Dataset entries:
"""

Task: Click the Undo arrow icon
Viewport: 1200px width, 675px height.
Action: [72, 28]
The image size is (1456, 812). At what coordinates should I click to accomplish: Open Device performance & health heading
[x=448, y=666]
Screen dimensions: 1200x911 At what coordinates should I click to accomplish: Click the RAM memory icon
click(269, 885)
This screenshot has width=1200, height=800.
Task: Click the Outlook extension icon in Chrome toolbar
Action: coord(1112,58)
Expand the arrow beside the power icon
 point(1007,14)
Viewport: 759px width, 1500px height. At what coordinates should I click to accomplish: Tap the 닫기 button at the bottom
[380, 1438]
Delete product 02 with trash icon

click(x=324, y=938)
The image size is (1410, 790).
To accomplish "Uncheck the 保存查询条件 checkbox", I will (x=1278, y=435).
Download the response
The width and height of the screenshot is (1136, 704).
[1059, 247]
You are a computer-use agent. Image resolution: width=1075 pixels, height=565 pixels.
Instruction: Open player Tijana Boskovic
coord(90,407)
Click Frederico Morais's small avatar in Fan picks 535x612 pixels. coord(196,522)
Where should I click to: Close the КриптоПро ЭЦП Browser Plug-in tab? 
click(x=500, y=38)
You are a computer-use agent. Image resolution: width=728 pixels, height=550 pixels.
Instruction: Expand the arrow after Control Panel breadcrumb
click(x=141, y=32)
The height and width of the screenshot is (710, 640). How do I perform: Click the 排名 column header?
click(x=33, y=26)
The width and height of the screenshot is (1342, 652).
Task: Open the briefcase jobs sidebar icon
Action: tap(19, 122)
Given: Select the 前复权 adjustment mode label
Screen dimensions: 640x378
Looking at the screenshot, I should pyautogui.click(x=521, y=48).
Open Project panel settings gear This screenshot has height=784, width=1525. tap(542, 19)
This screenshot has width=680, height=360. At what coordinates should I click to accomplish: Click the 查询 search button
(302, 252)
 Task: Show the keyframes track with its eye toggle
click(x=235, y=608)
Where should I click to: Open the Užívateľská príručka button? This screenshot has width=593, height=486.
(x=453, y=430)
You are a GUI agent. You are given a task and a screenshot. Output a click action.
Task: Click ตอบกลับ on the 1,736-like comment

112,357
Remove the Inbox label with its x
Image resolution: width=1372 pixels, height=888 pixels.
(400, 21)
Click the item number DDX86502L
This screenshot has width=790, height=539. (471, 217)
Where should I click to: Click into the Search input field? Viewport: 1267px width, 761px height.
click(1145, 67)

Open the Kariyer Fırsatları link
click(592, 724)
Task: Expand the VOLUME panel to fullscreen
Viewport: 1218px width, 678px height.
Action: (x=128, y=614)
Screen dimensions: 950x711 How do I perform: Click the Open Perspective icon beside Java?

"""

Your assignment | Set every entry down verbatim.

Problem solution |
Task: Click the Undo arrow icon
Viewport: 1200px width, 675px height.
Action: [72, 28]
The image size is (1456, 812). At what coordinates should I click to accomplish: Open Device performance & health heading
[x=448, y=666]
Screen dimensions: 1200x911 At what coordinates should I click to accomplish: Click the RAM memory icon
click(269, 885)
This screenshot has width=1200, height=800.
Task: Click the Outlook extension icon in Chrome toolbar
Action: coord(1112,58)
Expand the arrow beside the power icon
 point(1007,14)
Viewport: 759px width, 1500px height. At what coordinates should I click to accomplish: Tap the 닫기 button at the bottom
[380, 1438]
Delete product 02 with trash icon

click(x=324, y=938)
The image size is (1410, 790).
To accomplish "Uncheck the 保存查询条件 checkbox", I will (x=1278, y=435).
Download the response
The width and height of the screenshot is (1136, 704).
[1059, 247]
You are a computer-use agent. Image resolution: width=1075 pixels, height=565 pixels.
Instruction: Open player Tijana Boskovic
coord(90,407)
Click Frederico Morais's small avatar in Fan picks 535x612 pixels. coord(196,522)
Where should I click to: Close the КриптоПро ЭЦП Browser Plug-in tab? 
click(x=500, y=38)
You are a computer-use agent. Image resolution: width=728 pixels, height=550 pixels.
Instruction: Expand the arrow after Control Panel breadcrumb
click(x=141, y=32)
The height and width of the screenshot is (710, 640). How do I perform: Click the 排名 column header?
click(x=33, y=26)
The width and height of the screenshot is (1342, 652).
Task: Open the briefcase jobs sidebar icon
Action: tap(19, 122)
Given: Select the 前复权 adjustment mode label
Screen dimensions: 640x378
Looking at the screenshot, I should pyautogui.click(x=521, y=48).
Open Project panel settings gear This screenshot has height=784, width=1525. tap(542, 19)
This screenshot has width=680, height=360. At what coordinates should I click to accomplish: Click the 查询 search button
(302, 252)
 Task: Show the keyframes track with its eye toggle
click(x=235, y=608)
Where should I click to: Open the Užívateľská príručka button? This screenshot has width=593, height=486.
(x=453, y=430)
You are a GUI agent. You are given a task and a screenshot. Output a click action.
Task: Click ตอบกลับ on the 1,736-like comment

112,357
Remove the Inbox label with its x
Image resolution: width=1372 pixels, height=888 pixels.
(400, 21)
Click the item number DDX86502L
This screenshot has width=790, height=539. (471, 217)
Where should I click to: Click into the Search input field? Viewport: 1267px width, 761px height.
click(1145, 67)

Open the Kariyer Fırsatları link
click(592, 724)
Task: Expand the VOLUME panel to fullscreen
Viewport: 1218px width, 678px height.
Action: (x=128, y=614)
Screen dimensions: 950x711 How do I perform: Click the Open Perspective icon beside Java?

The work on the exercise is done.